Les prémices de la GD se battent contre les détaillants traditionnels et c’est le début de leur déclin.
- 1963 Invention et ouverture du 1er hypermarché.
- 1973 Loi Royer dites « anti-Leclerc » => autorisation administrative obligatoire pour toute ouverture de +1000m² : elle visait à protéger le commerce indépendant et les PME en limitant les ouvertures.
En réalité cette loi a eu pour effet pervers de réduire la concurrence.
- 1996 Loi Galland/Raffarin => Objectif d’avoir un prix facturé identique, d’équilibrer les relations, limiter la vente à perte, l’impossibilité de réintégrer les marges arrières et limiter les ouvertures de +300m².
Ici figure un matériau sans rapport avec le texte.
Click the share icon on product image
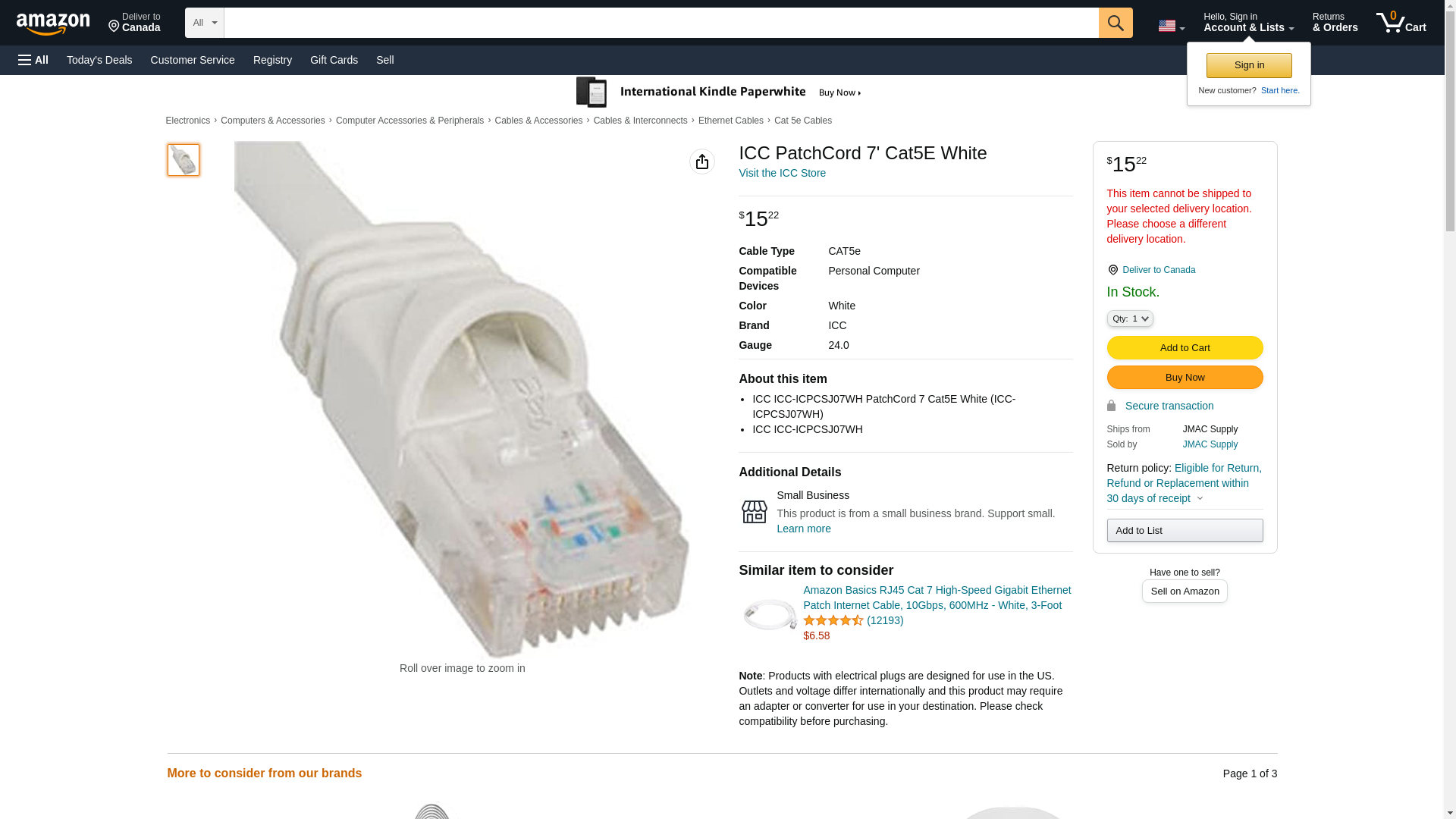 coord(701,162)
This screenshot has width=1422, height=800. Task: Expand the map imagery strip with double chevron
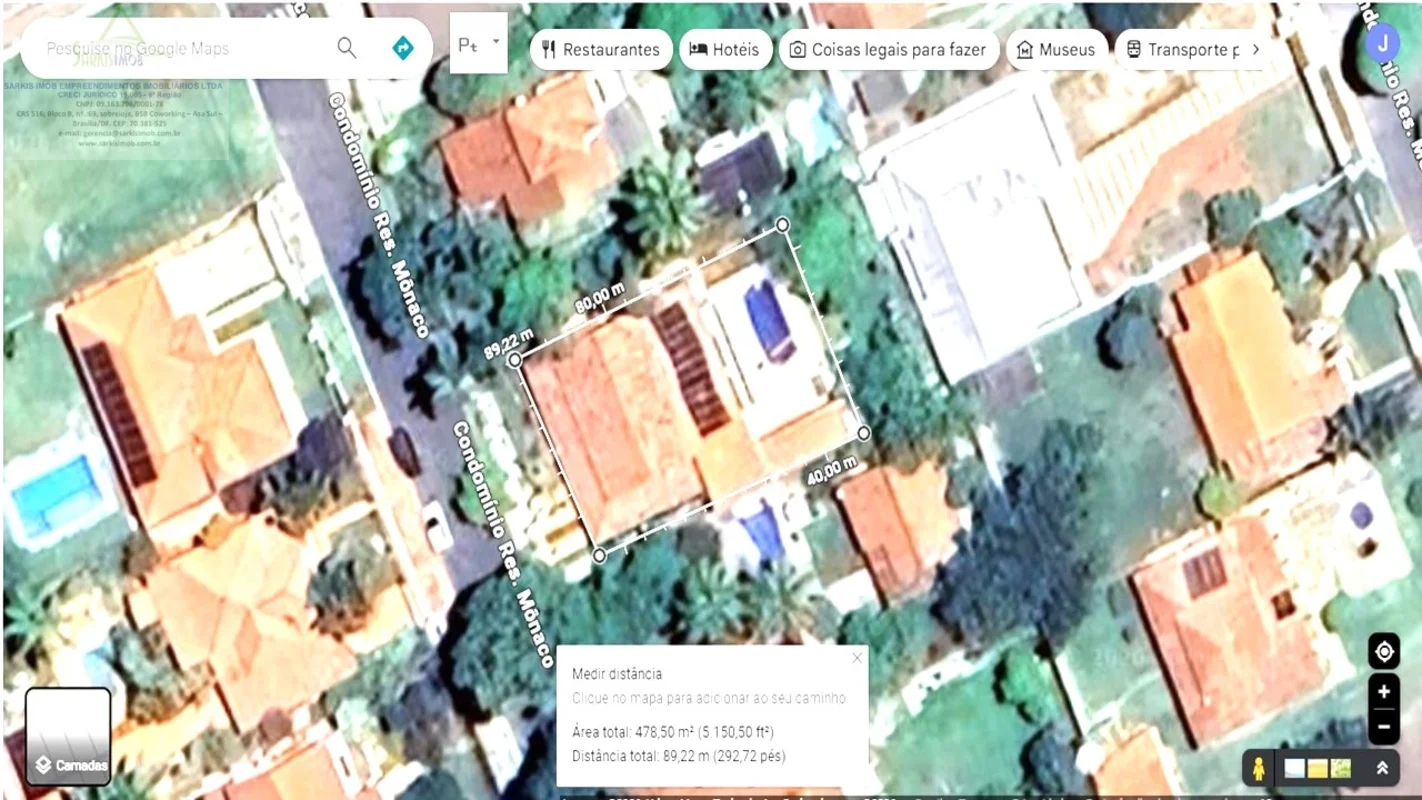[1383, 768]
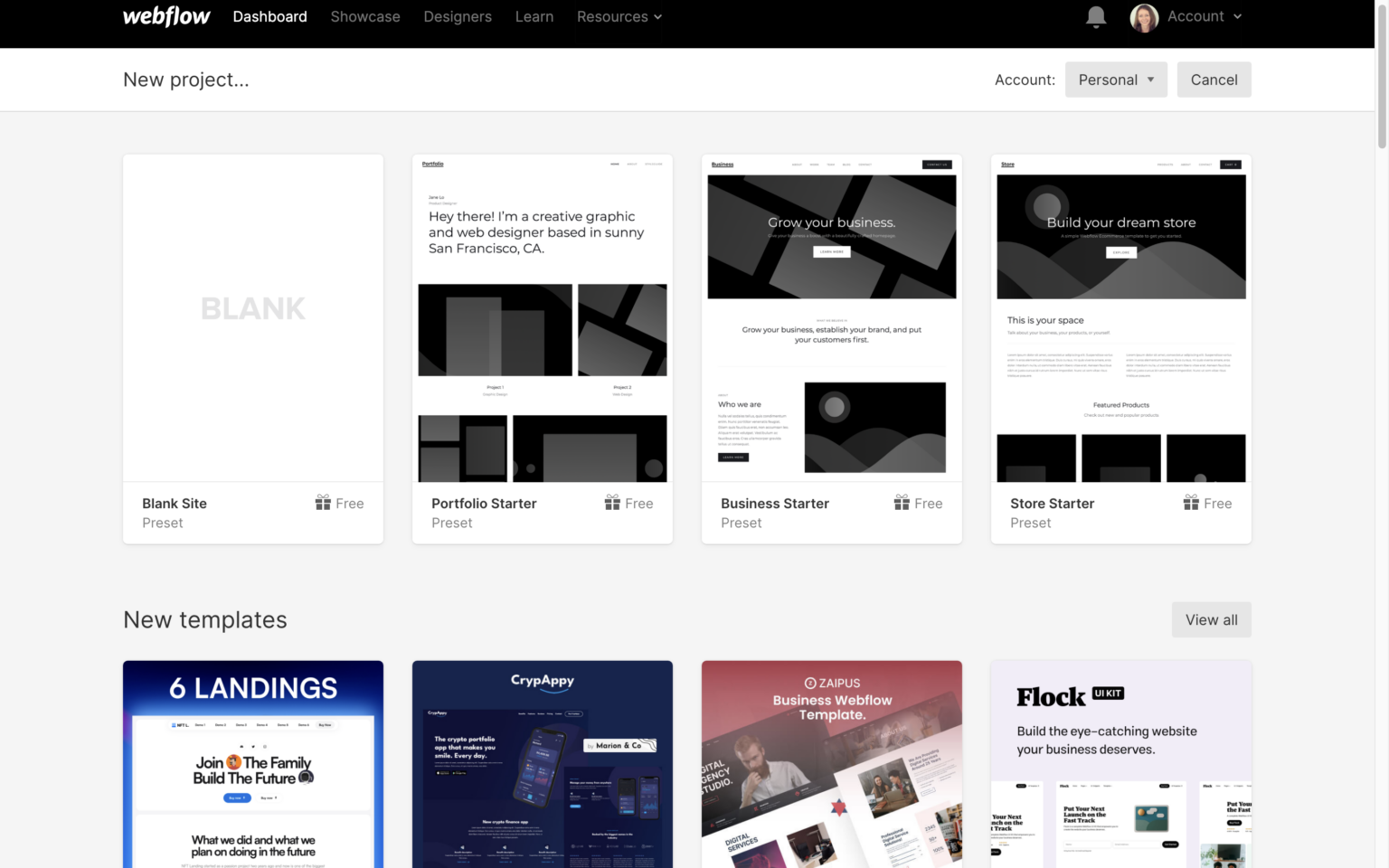Click View all to browse new templates
1389x868 pixels.
pos(1211,619)
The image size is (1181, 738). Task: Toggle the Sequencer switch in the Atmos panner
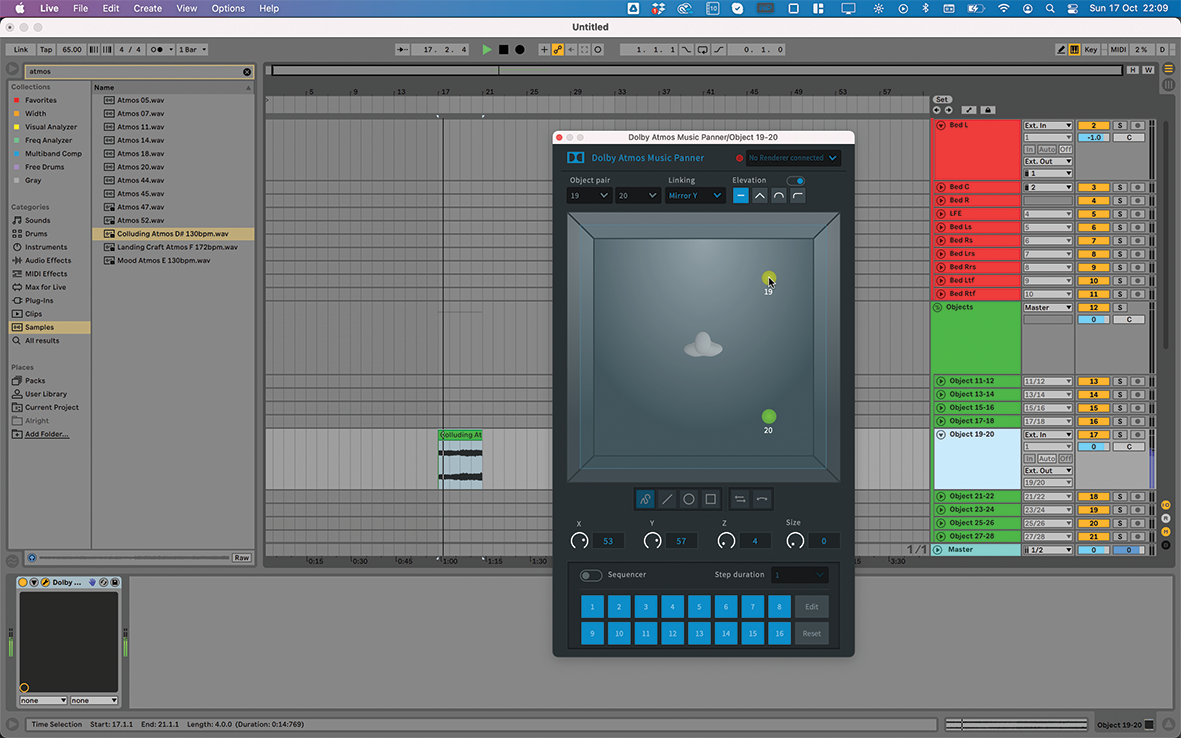(x=590, y=574)

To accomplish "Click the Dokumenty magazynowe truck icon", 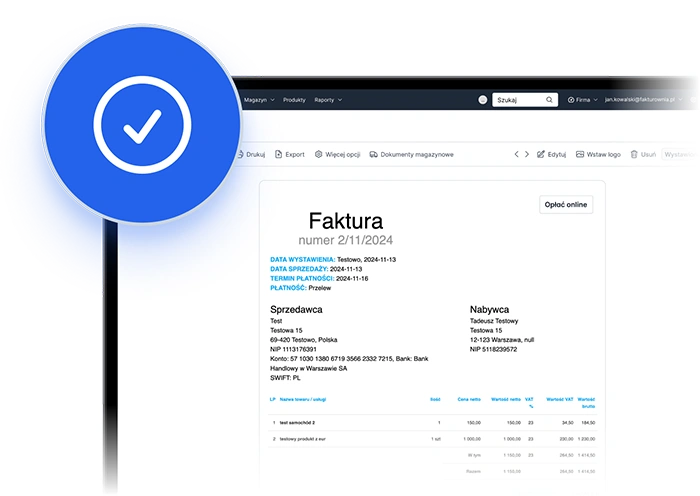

En résultat cela à donner des PVC identiques, la baisse des marges avant (voir zéro), augmentation des tarifs pour payer les larges arrières, concentration de 20 à 7 GD, augmentation des MDD + offres Eco + Hard Discount et augmentation des nouveaux instruments promotionnels ou NIP (cagnottage, offres fédératives, lots virtuels, bons d’achat ticket, cartes de fidélisation) ; ‘est à partir de ce moment-là que les baisses techniques tarifaires que j’évoquais ont commencé.
- 2000 Invention et ouverture du 1er Drive par Auchan, le vrai développement se fera 10 ans après
- 2004 Décret Sarkozy => Objectif de faire baisser les PVC de 2% sur 5000 produits : les prix ont baissé en réalité de 3.6%
- 2006-2007 Loi Dutreil => Objectif baisse de 5% des PVC, possibilité de réintégrer les marges arrières dans les prix en gardant 20% en 2006 et 15% en 2007, instauration des CGV + différentiation tarifaire + coopération commerciale + services distincts et des pratiques abusives
En résultat cela à augmenter la concurrence entre enseignes, baisse du résultat des magasins, l’augmentation des marges arrières et la mise en place des pénalités.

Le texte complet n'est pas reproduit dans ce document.